Introduction
Amazon Simple Store Service (S3) is a service from Amazon that allows you to store files into reliable remote storage for a very competitive price; it is becoming very popular. S3 is used by companies to store photos and videos of their customers, back up their own data, and more. S3 provides both SOAP and REST APIs; this article focuses on using the S3 REST API with the Java programming language.
S3 Basics
S3 handles objects and buckets. An object matches to a stored file. Each object has an identifier, an owner, and permissions. Objects are stored in a bucket. A bucket has a unique name that must be compliant with internet domain naming rules. Once you have an AWS (Amazon Web Services) account, you can create up to 100 buckets associated with that account. An object is addressed by a URL, such as http://s3.amazonaws.com/bucketname/objectid. The object identifier is a filename or filename with relative path (e.g., myalbum/august/photo21.jpg). With this naming scheme, S3 storage can appear as a regular file system with folders and subfolders. Notice that the bucket name can also be the hostname in the URL, so your object could also be addressed by http://bucketname.s3.amazonaws.com/objectid.
S3 REST Security
S3 REST resources are secure. This is important not just for your own purposes, but also because customers are billed depending on how their S3 buckets and objects are used. An AWSSecretKey is assigned to each AWS customer, and this key is identified by an AWSAccessKeyID. The key must be kept secret and will be used to digitally sign REST requests. S3 security features are:
Authentication: Requests include AWSAccessKeyID
Authorization: Access Control List (ACL) could be applied to each resource
Integrity: Requests are digitally signed with AWSSecretKey
Confidentiality: S3 is available through both HTTP and HTTPS
Non repudiation: Requests are time stamped (with integrity, it's a proof of transaction)

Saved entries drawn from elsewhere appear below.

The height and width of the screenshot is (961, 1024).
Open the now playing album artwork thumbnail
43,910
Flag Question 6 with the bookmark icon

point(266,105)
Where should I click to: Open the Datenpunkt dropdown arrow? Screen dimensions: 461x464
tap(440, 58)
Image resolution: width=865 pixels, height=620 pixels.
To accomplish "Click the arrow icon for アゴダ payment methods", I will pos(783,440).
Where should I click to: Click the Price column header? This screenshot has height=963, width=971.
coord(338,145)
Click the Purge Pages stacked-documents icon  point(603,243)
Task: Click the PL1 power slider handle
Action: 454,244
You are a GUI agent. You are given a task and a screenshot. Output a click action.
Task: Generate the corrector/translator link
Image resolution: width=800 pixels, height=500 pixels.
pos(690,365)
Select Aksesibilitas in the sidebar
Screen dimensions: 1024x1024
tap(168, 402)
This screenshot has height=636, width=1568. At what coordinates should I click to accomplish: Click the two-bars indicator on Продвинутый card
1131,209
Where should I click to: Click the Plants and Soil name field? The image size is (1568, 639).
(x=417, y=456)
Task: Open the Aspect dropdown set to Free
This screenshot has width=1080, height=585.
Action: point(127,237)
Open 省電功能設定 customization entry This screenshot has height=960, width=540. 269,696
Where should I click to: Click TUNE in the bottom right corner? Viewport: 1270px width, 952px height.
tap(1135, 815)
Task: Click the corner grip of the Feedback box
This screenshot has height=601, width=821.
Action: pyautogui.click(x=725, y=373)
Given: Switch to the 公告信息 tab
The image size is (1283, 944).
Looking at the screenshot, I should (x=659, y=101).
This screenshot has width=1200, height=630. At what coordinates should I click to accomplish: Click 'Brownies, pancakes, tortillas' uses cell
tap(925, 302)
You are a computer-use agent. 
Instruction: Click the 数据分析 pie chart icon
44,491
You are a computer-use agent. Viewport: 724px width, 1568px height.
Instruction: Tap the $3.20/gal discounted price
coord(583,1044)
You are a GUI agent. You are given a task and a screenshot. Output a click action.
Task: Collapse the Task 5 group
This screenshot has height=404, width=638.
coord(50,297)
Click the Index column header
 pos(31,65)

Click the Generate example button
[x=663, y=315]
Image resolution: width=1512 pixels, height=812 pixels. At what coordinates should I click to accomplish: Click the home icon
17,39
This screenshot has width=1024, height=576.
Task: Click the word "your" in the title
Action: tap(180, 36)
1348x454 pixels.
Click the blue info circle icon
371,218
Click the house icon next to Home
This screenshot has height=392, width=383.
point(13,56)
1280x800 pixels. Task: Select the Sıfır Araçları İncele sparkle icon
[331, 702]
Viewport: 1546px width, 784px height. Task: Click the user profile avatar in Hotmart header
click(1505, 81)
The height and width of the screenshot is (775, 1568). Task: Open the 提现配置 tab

The signing algorithm is HMAC/SHA1 (Hashing for Message Authentication with SHA1). Implementing a String signature in Java is done as follows:
private javax.crypto.spec.SecretKeySpec signingKey = null;
private javax.crypto.Mac mac = null;
...
// This method converts AWSSecretKey into crypto instance.
public void setKey(String AWSSecretKey) throws Exception
{
mac = Mac.getInstance("HmacSHA1");
byte[] keyBytes = AWSSecretKey.getBytes("UTF8");
signingKey = new SecretKeySpec(keyBytes, "HmacSHA1");
mac.init(signingKey);
}
// This method creates S3 signature for a given String.
public String sign(String data) throws Exception
{
// Signed String must be BASE64 encoded.
byte[] signBytes = mac.doFinal(data.getBytes("UTF8"));
String signature = encodeBase64(signBytes);
return signature;
}
...
Authentication and signature have to be passed into the Authorization HTTP header like this:
Authorization: AWS <AWSAccessKeyID>: <Signature>.
The signature must include the following information:
HTTP method name (PUT, GET, DELETE, etc.)
Content-MD5, if any
Content-Type, if any (e.g., text/plain)
Metadata headers, if any (e.g., "x-amz-acl" for ACL)
GMT timestamp of the request formatted as EEE, dd MMM yyyy HH:mm:ss
URI path such as /mybucket/myobjectid
Here is a sample of successful S3 REST request/response to create "onjava" bucket:
Request:
PUT /onjava HTTP/1.1
Content-Length: 0
User-Agent: jClientUpload
Host: s3.amazonaws.com
Date: Sun, 05 Aug 2007 15:33:59 GMT
Authorization: AWS 15B4D3461F177624206A:YFhSWKDg3qDnGbV7JCnkfdz/IHY=
Response:
HTTP/1.1 200 OK
x-amz-id-2: tILPE8NBqoQ2Xn9BaddGf/YlLCSiwrKP+OQOpbi5zazMQ3pC56KQgGk
x-amz-request-id: 676918167DFF7F8C
Date: Sun, 05 Aug 2007 15:30:28 GMT
Location: /onjava
Content-Length: 0
Server: AmazonS3
Notice the delay between request and response timestamp? The request Date has been issued after the response Date. This is because the response date is coming from the Amazon S3 server. If the difference from request to response timestamp is too high then a RequestTimeTooSkewed error is returned. This point is another important feature of S3 security; it isn't possible to roll your clock too far forward or back and make things appear to happen when they didn't.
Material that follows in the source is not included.